I liked the film even though some may think it disappointing. To a degree,
Oliver Stone is right about Chinese directors not daring tackle the past
and question history. This film, which to me represents a bald move to
revisit recent Chinese history, may still not be good enough for Stone. I
like it because Zhang Yimou refuses to forget the victims of the
Anti-Rightist movement and the Cultural Revolution, knowing that he has
very little latitude in reshaping the past and opening it up for critical
reflection. For the most part the production is an attempt to win prizes
in Cannes Film Festival (although I doubt it would win anything). The
redeeming quality of the film is not the fact that it is an  art film but,
at least to me as a Chinese viewer, Zhang’s courageous choice of the
subject matter—past history that is politically sensitive and unsettling
at best—for which he may even risk estrangement from the power that be.

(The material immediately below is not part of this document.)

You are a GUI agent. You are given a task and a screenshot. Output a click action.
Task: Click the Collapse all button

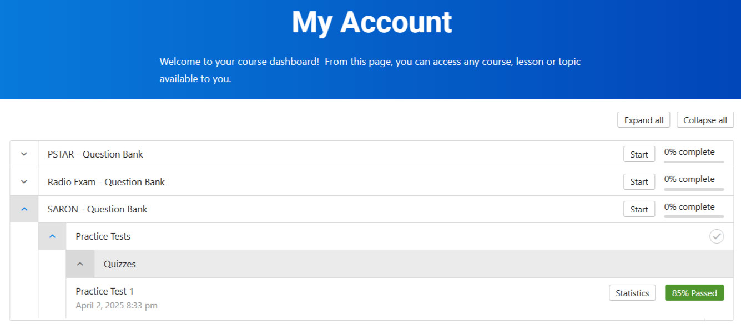click(x=705, y=120)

Zhang Yimou never fails to move people when the pain he wants the audience
to empathize is part of the family experience (like in his To Live, 1993).
As someone who was called upon during the Cultural Revolution to denounce
my father for being an American spy (he taught Chinese at Harvard to
American G.I.s during WWII), I relate to the characters in this family who
become strangers, even enemies, to another in the 1970s. The extent of the
psychological trauma becomes painfully visible when it takes years for the
family members to “come back” together, thus the title gui lai. It’s clear
that some of the scars and injuries caused by betrayal and malice never
quite heal even with the passage of time. It is in this sense that the
past is never past and still with us, unable to reach closure or recognize
who we are in the literal sense of the word. The wife (played by Gong Li)
is unable to recognize her husband (played by Chen Daoming) after he comes
back from the labor camp.

Although unsurprising, Mao’s political campaigns and revolutionary
excesses that were responsible for so many personal tragedies can never be
depicted in historical films like this one as anything other than the
result of ignorance on the part of the people or temporary disharmony of
circumstances (as opposed to sin or guilt on the part of the leaders).
Some like Oliver Stone may feel disappointed, but what Coming Home does is
redirect our critical reflections of history and contextualize them within
a tradition or worldview that Frederick Mote considers quintessentially
Chinese. In his Intellectual Foundations of China, he discusses “the
Problem of Evil and Consequences of A World without Sin”, what he argues
partially explains why Zhang Yimou seems to try to circumvent ideological
issues in this film.

<<The late Dr. Hu Shih, eminent historian of Chinese thought and culture,
used to say with sly delight that centuries of Christian missionaries had
been frustrated and chagrined by the apparent inability of Chinese to take
sin seriously. Were we to work out fully all the consequences for Chinese
society of the model offered by an organismic cosmos functioning through
the dynamism of harmony, we might well be able to relate the absence of a
sense of sin to it. For in such a cosmos there can be no parts wrongfully
present; everything that exists belongs, even if no more appropriately
than as the consequence of a temporary imbalance, a disharmony. Evil as a
positive or active force cannot exist; much less can it be frighteningly
personified. No devils can struggle with good forces for mastery of humans
and the universe, and people’s errors, unlike sin in other worlds, can
neither offend personal gods nor threaten a person’s individual
existence.>>

This penetrating analysis is echoed and supported by the insightful
observations of Andrew Plaks who, in his Chinese Narrative, detects the
same lack that so characterizes Zhang Yimou’s film in which pure evil or
pure tragedy is largely absent or does not quite materialize.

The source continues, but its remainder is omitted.